On February 8th 2018, Heather Wheeler, the Minister for Housing and Homelessness at DCLG, met with senior figures from the main organisations representing landlords and agents in the Private Rented Sector (PRS). They discussed future legislative changes and what the Government should be prioritising.
Present at the meeting were representatives from:
- The National Landlords’ Association (NLA)
- The Association of Residential Letting Agents (ARLA Propertymark)
- The Royal Institution of Chartered Surveyors (RICS)
- The National Approved Letting Scheme (NALS), and
- The Residential Landlords Association (RLA)
The Government first laid out its new plans to tackle the UK’s housing crisis in last February’s Housing White Paper. Given that the PRS currently houses more than 20% of UK households and overtook the social rented sector some years ago, this meeting was a welcome and long-overdue acknowledgement of the role it plays.
Many landlords feel that regulation over recent years has been ‘against’ them, benefiting tenants but resulting in increased costs and hassle for decent landlords, with no real upside from their perspective. At the same time, the tax burden has been increasing for most, so it is important for the Government to now encourage landlords to help them meet the rising demand for good rented accommodation.
It was clear that both the industry and Government are keen to see a fair regulatory regime. That means continuing to raise standards and make it increasingly difficult for those breaking the law to operate, while supporting good landlords and agents in the running of their business.

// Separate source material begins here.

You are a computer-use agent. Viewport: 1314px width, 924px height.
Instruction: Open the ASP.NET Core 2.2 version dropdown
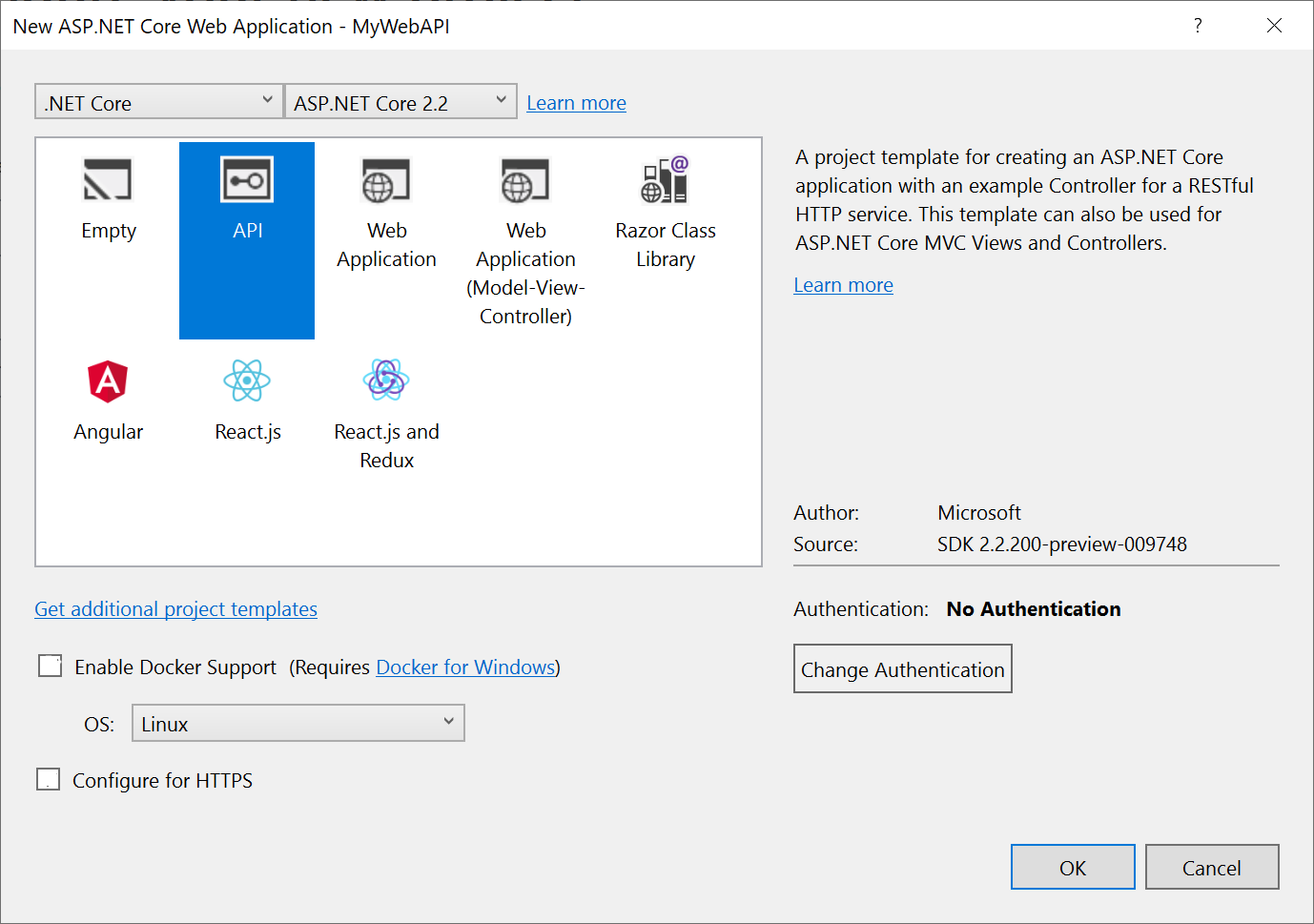[400, 101]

Some of the key points discussed in the meeting included:
- Impending regulation of letting agents – which may come into force in the next few years
- Increased enforcement activity to tackle rogue agents and landlords, who continue to give the law-abiding majority and the industry a bad name
- The introduction of a specialised Housing Court, to ensure access to justice can be swifter and less expensive for both landlords and tenants. This is seen as particularly important if the industry is to move ahead with longer tenancies, as many landlords are worried about being locked into a tenancy and struggling to regain possession of their property if tenants fail to pay their rent or are committing anti-social behaviour.
- Incentivising landlords to offer a wider range of tenancies to cater for increasingly varied demand from tenants
- The proposed ban on letting fees, likely to be introduced in spring 2019.
Overall, the PRS is encouraging the Government to think more strategically, so there is an integrated strategy that fits with their wider efforts to deliver more new housing across the board.Following the meeting, a Government spokesperson said: “We are committed to delivering a fairer, good quality and more affordable private rented sector and want to support good landlords and agents to comply with their responsibilities. We will be introducing banning orders in April to make it easier for local authorities to act against rogue landlords and agents, we will be requiring all letting agents to meet minimum standards and are consulting with the judiciary on the case for a housing court. We are grateful to private rented sector organisations for their constructive input to date and are committed to working with them as this important agenda continues.”